Top of Source passage

My Friend Died By Suicide, In No Way Do I Think It Was A Selfish Act

If we’re going to start accepting mental health in-line with physical health, then we need find the same pathways
Me & Kirsty
Me & Kirsty

Suicide is not a selfish act. It’s an act of desperation, pain and often compulsion. The majority of those who have family or friends who have lost someone to suicide would agree. Having been friends with Kirsty since the age of 16, we had become closest in the last few years of her life. She had suffered with mental health illnesses such as depression and anxiety for many years. She took her own life in September 2016.

I believe strongly that mental health illness is a serious as any other long-term and or terminal illness, yet however much it’s discussed in the press, there are not the same resources of support. When you have a physical injury, you attend A&E and a process follows. If you have a terminal illness, of which I have lost my mum and father-in-law to cancer, a timely treatment plan is put into place with a range of treatments and regular check-ups, in most cases with cancer, forever. For mental health I can only speak of my own experience, but 25 years of being “in the system”, three suicide attempts and a million medications, I am still on a waiting list for another 18 months for therapy, having never been offered any in the quarter of a century I have struggled. I was finally “diagnosed” at the beginning of this year, which allowed me to be added to the waiting list. Most of the time I fight, but other days, I simply think “I can’t carry on like this for another day, let alone another year or more”.

Bottom of Source passage
Top of Information provided

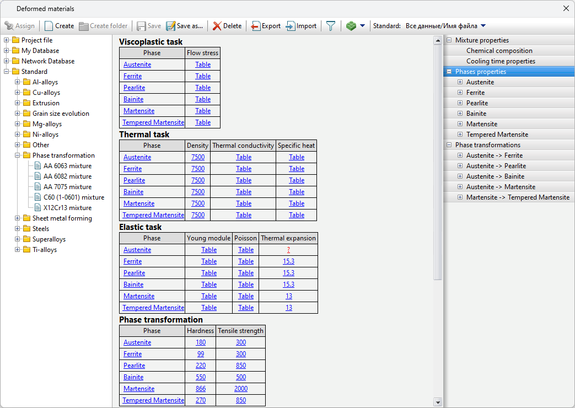575x408 pixels.
Task: Click the filter funnel icon
Action: (x=330, y=26)
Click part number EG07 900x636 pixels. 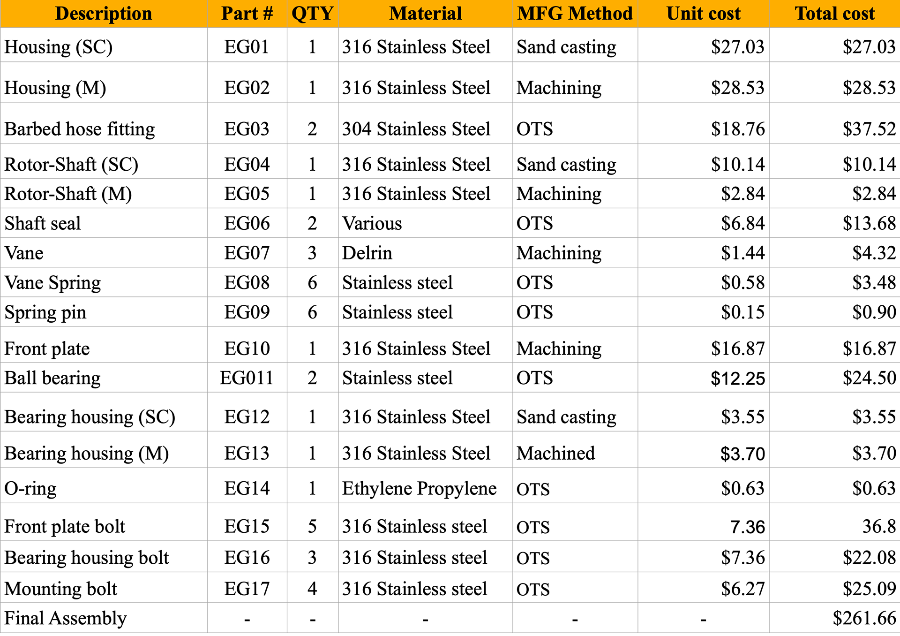click(247, 253)
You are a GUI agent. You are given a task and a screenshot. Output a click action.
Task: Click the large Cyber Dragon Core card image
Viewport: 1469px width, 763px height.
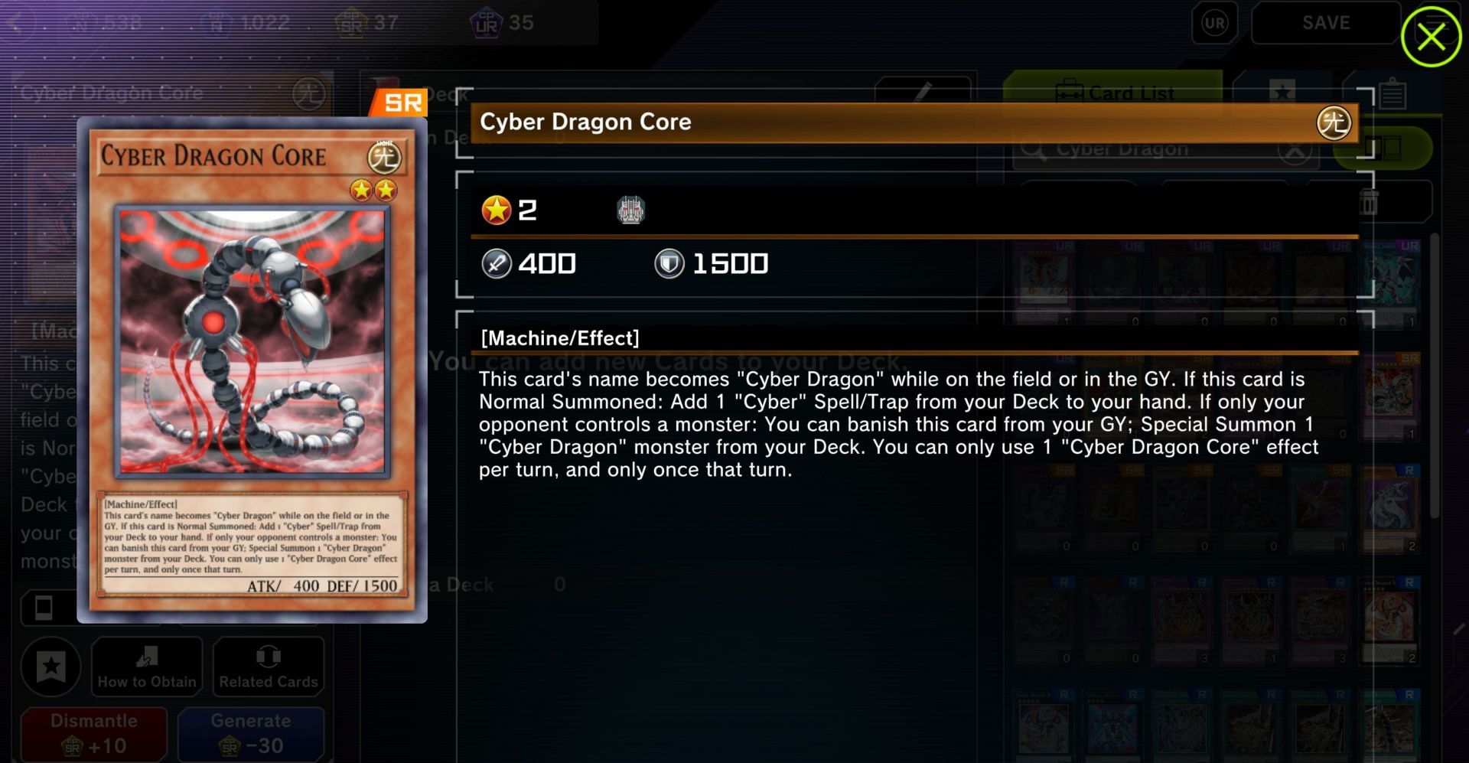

Bottom of Information provided

* [Action item] Resume the essay above on losing a friend to suicide and on gaps in mental health support, continuing directly after its last sentence.

* [Output below]
The system lets us down. If we’re going to start accepting mental health in-line with physical health, then we need find the same pathways. There needs to be more centres such as A&E that we can attend when we are mentally unwell, rather than being pushed into a room, looked down on and made to feel like we would have been better not telling anyone about the overdose. And next time we reach crisis, our brain is unwell, that’s the first thing that pops into our head when our inner voice tells us we’ve tried for the last time, just give up.

And so many people say - do. Not through selfishness, but through pain, desperation and a lack of support for something they have been encouraged to speak out about. We speak out, finally admitting to ourselves and others, but there are not the resources or treatments available in this country to help.

It’s not selfish. The definition of selfish is “a person, action, or motive, lacking consideration for other people; concerned chiefly with one’s own personal profit or pleasure”. My friend Kirsty wasn’t trying to gain profit or pleasure, but respite for herself and others. I genuinely felt like I was saving other people, that my family would have a better life without me and I believe Kirsty will have felt the same. As much as she wanted the suffering to stop, she would never have thought solely of herself. She’d have thought her friends and family needed saving. Mental illness can twist and distort your thoughts so much so that you’re lying to yourself and you have no idea.

Some refer to the devastation left behind, and it does, which I have first hand experience of. But I still never saw Kirsty’s decision as selfish. To me it was the same as someone who had had enough of suffering with a terminal illness and could no longer bear the pain, or the pain she thought she was inflicting on others.

Of course I wish she was still here, I still wish we were having girly nights in, laughing and crying together. I’d do anything to bring her back. But she never acted selfishly, she was the most selfless person I ever met. She is now an angel, I am sure of that, watching over me during my recovery and being my inner cheerleader drowning out the annoying inner critic when he rears his head.